Напарник тревожно покосился на него.
– Фил! Что происходит? Где мы есть?
Пилот ошалело смотрел на приборы, на карту.
– Кажется, мы отклонились от курса! Автопилот, наверно, барахлит… Хотя вот на этом дисплее – Жан, смотри – тут же чётко видно нашу траекторию: мы летим точно так, как спланировали.
– А в чём же дело, чёрт возьми?! Фил, я клянусь тебе: это Сахара!
– Спокойно, Жан, спокойно! Если это Сахара, значит, я – Антуан де Сент-Экзюпери! – Лётчик пытался шутить ободряющим тоном, но губы его лихорадило.
Стекла в кабине лайнера быстро потемнели, а затем и всю кабину снаружи словно кто укутал чернющим плотным плюшем. Только в одном месте через этот «плюш» пробивалось тусклое, чахоточным румянцем обозначенное пятнышко – то было солнце.

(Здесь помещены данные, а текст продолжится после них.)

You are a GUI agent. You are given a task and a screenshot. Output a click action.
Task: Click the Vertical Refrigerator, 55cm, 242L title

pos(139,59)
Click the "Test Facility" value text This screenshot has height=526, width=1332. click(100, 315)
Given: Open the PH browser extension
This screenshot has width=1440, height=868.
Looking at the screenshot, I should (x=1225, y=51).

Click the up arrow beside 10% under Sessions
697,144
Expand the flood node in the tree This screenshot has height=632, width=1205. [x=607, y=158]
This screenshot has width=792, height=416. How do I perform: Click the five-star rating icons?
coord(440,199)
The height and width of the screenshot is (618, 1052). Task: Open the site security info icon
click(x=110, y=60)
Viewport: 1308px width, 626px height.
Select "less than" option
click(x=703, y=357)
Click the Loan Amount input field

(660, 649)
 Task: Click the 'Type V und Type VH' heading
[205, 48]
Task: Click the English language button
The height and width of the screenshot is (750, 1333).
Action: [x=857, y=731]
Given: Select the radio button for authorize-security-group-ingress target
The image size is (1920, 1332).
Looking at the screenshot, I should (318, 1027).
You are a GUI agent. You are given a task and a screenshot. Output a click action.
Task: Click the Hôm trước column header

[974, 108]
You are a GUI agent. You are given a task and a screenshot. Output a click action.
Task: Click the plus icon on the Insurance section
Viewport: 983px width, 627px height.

Ураган усиливался… Крылья и хвостовое оперение лайнера стала сотрясать жестокая и нарастающая вибрация – флаттер, грозящий вытрясти из самолета не только все заклепки – душу всю.
Пилот с трудом разжал сухие, побелевшие губы, и отрывисто выругался, перемежая французскую речь непечатными русскими выраженьями, которых не заменит ни один язык на свете – все будет скучно, пресно и не даст облегчения сердцу.
В кабине возникла короткая, но бурная паника.
– Надо срочно приземляться! Фил!
– Куда приземляться? Куда? Такая видимость кругом, что сядешь прямо чёрту на рога!
– Но как же ты мог… с этим автопилотом? Я тебе когда ещё сказал, что надо отключать! Эх, ты… Экзюпери, твою такую… Нет, я клянусь: мы где-то над Сахарой!
– Спокойно, Жан! Смотри! Впереди немного посветлело!
Они и в самом деле выходили из чёрной сердцевины мощной бури, но до света было далеко ещё: через несколько минут вибрация на крыльях достигла смертоносного предела – крыло в любой момент могло качнуться за критическую точку и обломиться с легкостью сухого камыша.